"He was father of many children, mostly girls: and finally died in a very dignified and respectable manner, full of years and honors,—as they say in storybooks.

"His handsome property, being divided so often, made but rather small portions for the children, and several of the daughters died unmarried.

"Then the family began to decay, and each succeeding head of the family found it a harder struggle to keep up the old hospitalities and the traditional style of living. They died out, too. The lateral branches of the family-tree never flourished, and one after another came to an end, till about forty years ago the remnant of the family-blood and the family-name was centred in two cousins, a young man and a girl. They met at the funeral of the girl's mother, and found in a short conversation that they were the sole representatives of the old name, alive.

"They married, gloomily helping on the fate which awaited them, by uniting their two threads of life in one, that thus she might sever it more easily. I was their only child, and they named me Ichabod,—'the glory has departed.'

"It is a sad proof of how deeply the bitterness of life had entered their souls, that, even in the supreme moment when they clasped their first-born in their arms, the name which rose from heart to lip, and which they bestowed upon him, was in itself a cry of anguish and despair.

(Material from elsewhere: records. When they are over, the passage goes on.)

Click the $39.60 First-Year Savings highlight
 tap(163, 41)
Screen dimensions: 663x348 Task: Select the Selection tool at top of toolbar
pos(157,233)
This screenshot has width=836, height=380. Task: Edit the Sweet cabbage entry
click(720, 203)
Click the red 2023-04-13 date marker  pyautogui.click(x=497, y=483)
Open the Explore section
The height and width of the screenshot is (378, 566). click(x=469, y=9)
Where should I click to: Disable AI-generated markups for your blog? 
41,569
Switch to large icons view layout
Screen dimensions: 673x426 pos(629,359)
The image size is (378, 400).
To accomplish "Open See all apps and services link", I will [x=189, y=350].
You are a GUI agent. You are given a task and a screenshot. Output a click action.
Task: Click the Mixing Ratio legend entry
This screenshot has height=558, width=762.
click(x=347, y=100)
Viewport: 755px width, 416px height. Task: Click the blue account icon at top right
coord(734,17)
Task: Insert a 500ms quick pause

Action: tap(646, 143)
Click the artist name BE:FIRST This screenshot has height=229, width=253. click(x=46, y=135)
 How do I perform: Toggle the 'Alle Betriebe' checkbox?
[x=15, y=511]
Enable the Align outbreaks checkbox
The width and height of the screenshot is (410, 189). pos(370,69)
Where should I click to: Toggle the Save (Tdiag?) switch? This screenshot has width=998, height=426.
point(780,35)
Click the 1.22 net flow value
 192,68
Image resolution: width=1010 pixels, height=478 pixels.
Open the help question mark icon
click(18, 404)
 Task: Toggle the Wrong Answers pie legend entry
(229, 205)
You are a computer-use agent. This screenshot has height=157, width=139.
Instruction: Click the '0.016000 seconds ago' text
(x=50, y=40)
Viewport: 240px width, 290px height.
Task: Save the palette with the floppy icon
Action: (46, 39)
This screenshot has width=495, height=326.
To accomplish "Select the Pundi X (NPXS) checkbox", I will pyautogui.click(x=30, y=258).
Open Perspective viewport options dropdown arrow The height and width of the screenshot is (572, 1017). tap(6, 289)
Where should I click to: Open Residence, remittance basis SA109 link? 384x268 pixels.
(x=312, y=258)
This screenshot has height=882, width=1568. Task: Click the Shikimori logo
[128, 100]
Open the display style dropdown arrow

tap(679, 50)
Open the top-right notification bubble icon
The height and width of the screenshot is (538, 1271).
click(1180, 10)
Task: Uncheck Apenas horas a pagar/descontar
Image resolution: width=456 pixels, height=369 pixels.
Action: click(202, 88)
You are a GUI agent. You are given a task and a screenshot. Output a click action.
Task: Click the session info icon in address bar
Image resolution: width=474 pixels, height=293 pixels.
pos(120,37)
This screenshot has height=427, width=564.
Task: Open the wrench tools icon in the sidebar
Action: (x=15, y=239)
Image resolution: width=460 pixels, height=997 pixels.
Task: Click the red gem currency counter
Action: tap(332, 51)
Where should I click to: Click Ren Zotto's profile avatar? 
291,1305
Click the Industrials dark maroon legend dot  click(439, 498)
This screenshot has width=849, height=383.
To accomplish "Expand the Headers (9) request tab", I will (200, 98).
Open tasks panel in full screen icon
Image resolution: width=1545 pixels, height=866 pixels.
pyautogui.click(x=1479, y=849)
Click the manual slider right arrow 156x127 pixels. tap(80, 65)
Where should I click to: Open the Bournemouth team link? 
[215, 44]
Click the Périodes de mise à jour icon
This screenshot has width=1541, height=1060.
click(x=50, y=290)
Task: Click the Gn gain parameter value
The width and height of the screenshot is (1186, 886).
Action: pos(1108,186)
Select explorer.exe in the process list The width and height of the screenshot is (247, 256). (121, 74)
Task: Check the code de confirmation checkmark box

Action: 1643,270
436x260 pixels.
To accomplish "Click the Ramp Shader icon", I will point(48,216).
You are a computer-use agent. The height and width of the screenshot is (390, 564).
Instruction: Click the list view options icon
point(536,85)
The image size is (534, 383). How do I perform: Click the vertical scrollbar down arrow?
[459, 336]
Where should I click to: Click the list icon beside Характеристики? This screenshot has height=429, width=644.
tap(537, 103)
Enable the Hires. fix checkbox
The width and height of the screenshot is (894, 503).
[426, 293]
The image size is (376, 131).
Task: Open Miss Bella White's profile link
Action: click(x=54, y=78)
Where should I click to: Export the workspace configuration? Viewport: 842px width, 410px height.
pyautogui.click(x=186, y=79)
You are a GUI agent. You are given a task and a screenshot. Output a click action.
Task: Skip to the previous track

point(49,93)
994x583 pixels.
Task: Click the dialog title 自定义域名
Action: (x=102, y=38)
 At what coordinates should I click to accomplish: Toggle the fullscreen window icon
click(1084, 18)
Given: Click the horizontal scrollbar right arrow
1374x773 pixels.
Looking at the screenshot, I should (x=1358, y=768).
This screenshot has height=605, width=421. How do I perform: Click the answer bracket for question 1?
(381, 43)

"The husband soon died. Man breaks, woman bends, beneath the crushing weight of such a life. My mother lived, a dark and silent woman, till five years ago. Then she died, too, and I inherited my ancestor's portrait and the curse of the Withringtons.

"I tried to work, to earn my bread, as men all about me were doing. But no,—the fate was upon me, the curse pursued me. Everything failed which I attempted. I sunk lower and lower, until the name and the picture, which had been my pride, became a shame and a reproach to me. I abandoned the one and concealed the other, resolved to reveal neither until the moment arrived when death should wipe out the squalor of life, conquer fate, and expiate the curse.

"Quick, Faith, quick! The hour has come. Take the knife you just held,—cut the canvas from its frame,—cut it in fragments,—lay it on the blazing fire. We will perish together,—the First and—the Last."

"Nay, Ichabod, give it to me," said Faith, shrinking from the proposed holocaust "I will always keep it, and value it."

"Would you see me fall dead at your feet, while attempting to do for myself what you refuse to do for me?" asked the dying man, with feverish ardor, and half rising, as if to leave his bed.